The first challenge with OpenCL is its very liberal use of pointers. The memory is segment into several address spaces:
private. This is the memory for each work item
global. These are buffers in memory shared by all work items and work groups
constant. These are constant buffers in memory shared by all work items and work groups as well
local. These is a memory shared by all work items in the same work group
The challenge is that there is no restriction in OpenCL inside each address space i.e. the full C semantic applies in particular regarding pointer arithmetic.
Therefore the following code is valid:
__kernel void example(__global int *dst, __global int *src0, __global int *src1)
{
__global int *from;
if (get_global_id(0) % 2)
from = src0;
else
from = src1;
dst[get_global_id(0)] = from[get_global_id(0)];
}
As one may see, the load done in the last line actually mixes pointers from both source src0 and src1. This typically makes the use of binding table indices pretty hard. In we use binding table 0 for dst, 1 for src0 and 2 for src1 (for example), we are not able to express the load in the last line with one send only.
Furthermore, in IVB, we are going four types of messages to implement the loads and the stores
Byte scattered reads. They are used to read bytes/shorts/integers that are not aligned on 4 bytes. This is a gather message i.e. the user provides up to 16 addresses
Byte scattered writes. They are used to write bytes/shorts/integers that are not aligned on 4 bytes. This is a scatter message i.e. the user provides up to 16 addresses
Untyped reads. They allow to read from 1 to 4 double words (i.e 4 bytes) per lane. This is also a gather message i.e. up to 16 address are provided per message.
Untyped writes. They are the counter part of the untyped reads
Problem is that IVB does not support stateless accesses for these messages. So surfaces are required. Secondly, stateless messages are not that interesting since all of them require a header which is still slow to assemble.
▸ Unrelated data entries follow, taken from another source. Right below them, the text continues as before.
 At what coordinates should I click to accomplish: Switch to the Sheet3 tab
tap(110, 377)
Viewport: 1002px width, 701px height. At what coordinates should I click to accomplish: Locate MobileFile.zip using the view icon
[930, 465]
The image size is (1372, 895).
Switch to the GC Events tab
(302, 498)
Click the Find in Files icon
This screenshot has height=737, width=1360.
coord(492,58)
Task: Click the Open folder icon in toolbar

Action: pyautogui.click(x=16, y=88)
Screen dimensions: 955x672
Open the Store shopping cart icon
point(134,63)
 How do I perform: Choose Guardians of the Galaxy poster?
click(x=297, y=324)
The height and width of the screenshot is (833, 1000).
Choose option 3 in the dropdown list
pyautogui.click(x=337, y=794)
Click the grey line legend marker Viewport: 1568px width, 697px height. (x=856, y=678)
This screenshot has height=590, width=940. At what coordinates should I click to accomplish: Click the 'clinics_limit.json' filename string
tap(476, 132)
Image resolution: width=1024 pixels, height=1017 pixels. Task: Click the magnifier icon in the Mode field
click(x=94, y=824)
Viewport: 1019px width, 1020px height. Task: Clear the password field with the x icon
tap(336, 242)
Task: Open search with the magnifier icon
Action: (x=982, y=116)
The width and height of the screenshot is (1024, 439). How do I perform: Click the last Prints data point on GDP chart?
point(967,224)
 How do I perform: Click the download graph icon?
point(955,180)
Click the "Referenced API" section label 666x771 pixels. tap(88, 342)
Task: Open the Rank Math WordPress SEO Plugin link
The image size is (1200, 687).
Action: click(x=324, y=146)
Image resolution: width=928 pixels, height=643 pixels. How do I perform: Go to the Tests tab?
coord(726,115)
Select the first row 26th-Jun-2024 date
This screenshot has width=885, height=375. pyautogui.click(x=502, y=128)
The solution is actually quite simple. Even with no stateless support, it is
actually possible to simulate it with a surface. As one may see in the run-time
code in intel/intel_gpgpu.c
, we simply create a surface:
2GB big
Which starts at offset 0
Surprisingly, this surface can actually map the complete GTT address space which
is 2GB big. One may look at flat_address_space
unit test in the run-time code
that creates and copies buffers in such a way that the complete GTT address
space is traversed.
This solution brings a pretty simple implementation in the compiler side.
Basically, there is nothing to do when translating from LLVM to Gen ISA. A
pointer to __global
or __constant
memory is simply a 32 bits offset in that
surface.
There is one drawback for this approach. Since we use a 2GB surface that maps the complete GTT space, there is no protection at all. Each write can therefore potentially modify any buffer including the command buffer, the frame buffer or the kernel code. There is no protection at all in the hardware to prevent that.